For reference types, upcasting is implicit (or at least what I think you mean by implicit—that's not standard Java terminology). There is no implicit down-casting. So if you have Superclass base class and a Subclass class that extends Superclass, you can do this:
Subclass a = new Subclass();
Superclass b = a; // no cast needed.
However, for this:
Superclass a = new Subclass(); // no cast needed
Subclass b = (Subclass) a; // cast required
Note that in general you are at risk of throwing a ClassCastException when you downcast unless you can guarantee that the downcast will work. This is typically done by using the instanceof operator:
Superclass a = new Subclass(); // no cast needed
Subclass b;
if (a instanceof Subclass) {
b = (Subclass) a; // cast required
} else {
// handle problem of a being a different subtype of Superclass
}
The standard terminology for upcasting is widening and for downcasting it is narrowing the type.
EDIT (based on edit to question):
I don't know what those posts you cite mean, unless it's the following. In Java, all reference type variables are just that—references. All that's happening when Java executes:
Subclass b = (Subclass) a; // cast required
is that it is assigning the reference stored in a to b after first checking that the object referenced by a is assignment-compatible with the declared type of b. (Note that the above does not mean that the object is of the same type as b—it could be a subtype.) The object itself is not converted in any way to a new object structure. Any changes you make to the internals object through b will be seen if you then access the object through a (provided the changes affect the more abstract view of the object represented by a). In a sense, a and b are aliases (usually with different public apis) to the same object.

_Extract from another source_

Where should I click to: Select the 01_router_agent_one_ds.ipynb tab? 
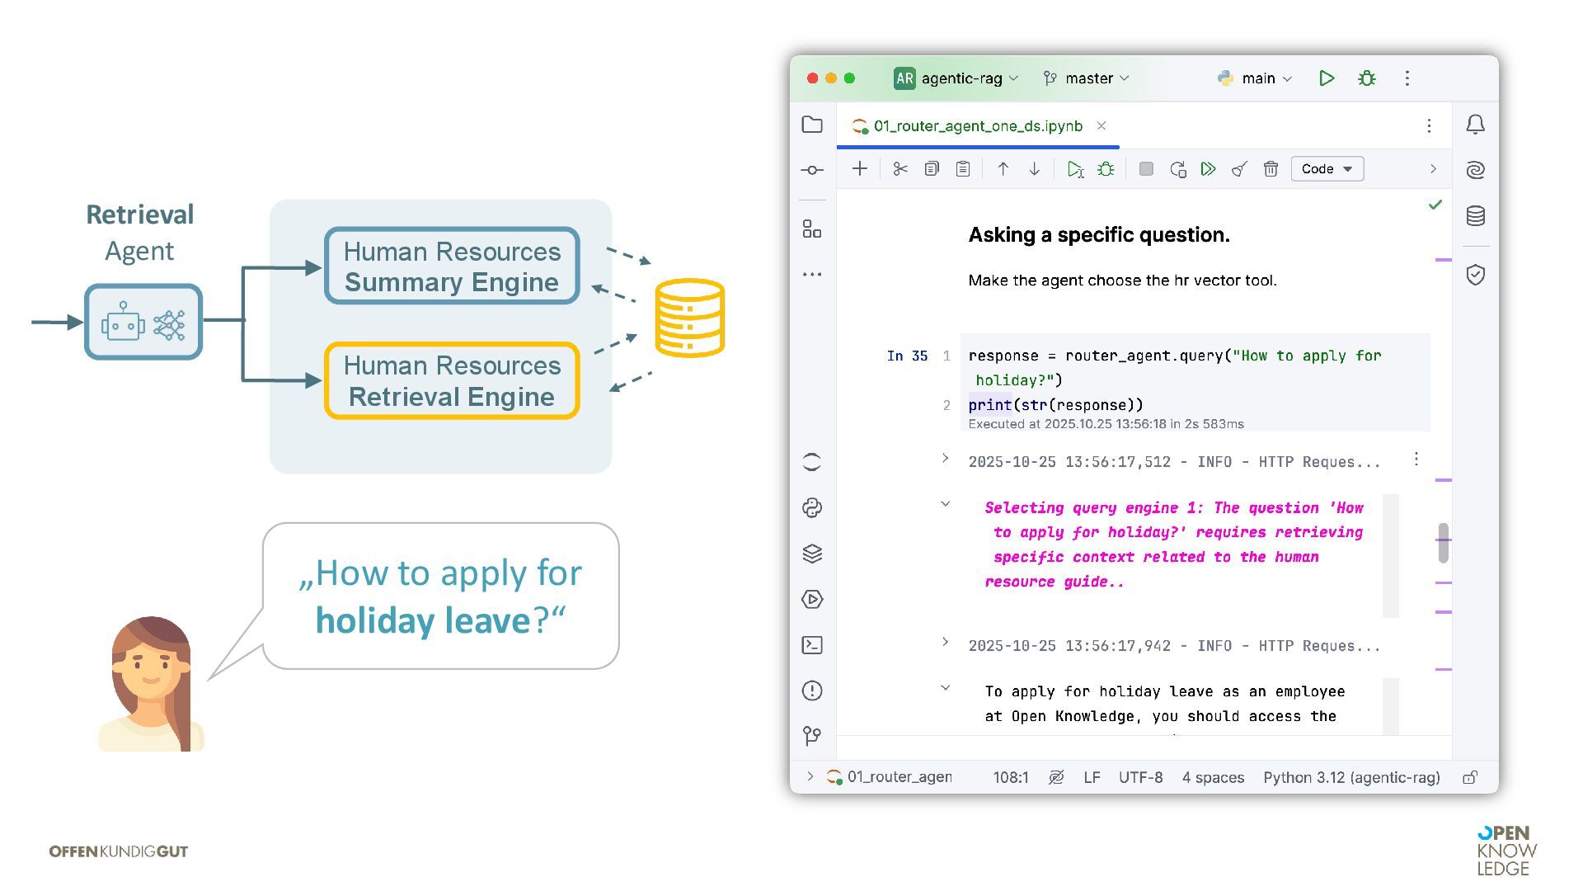(x=977, y=126)
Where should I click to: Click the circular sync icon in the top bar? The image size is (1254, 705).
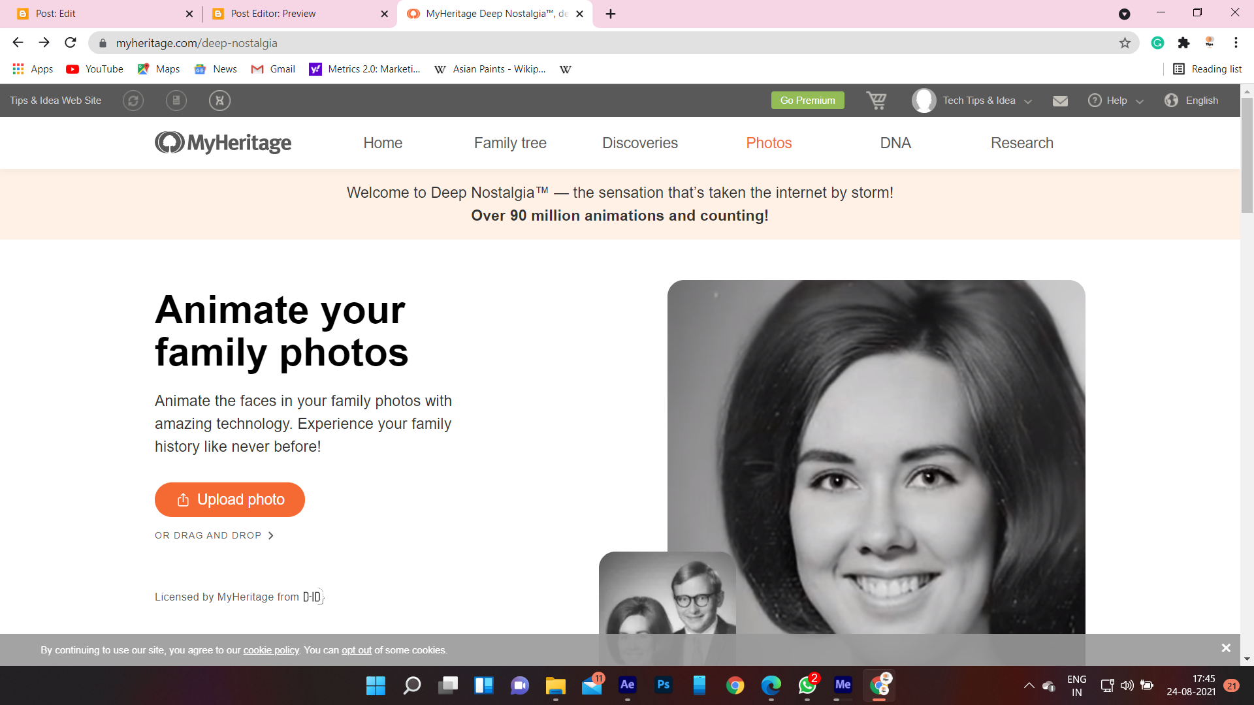click(133, 101)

You will get a run-time error if the compatibility check fails. You will get a compile-time error if the check could not possibly succeed. Thus, you cannot get this past the compiler:
String x = "Hello world";
Integer y = (Integer) x; // compiler error
The aliasing described above does not happen when casting primitive values—such as from int to long. In those cases, Java will generate a new copy of the value in the machine representation of the cast type.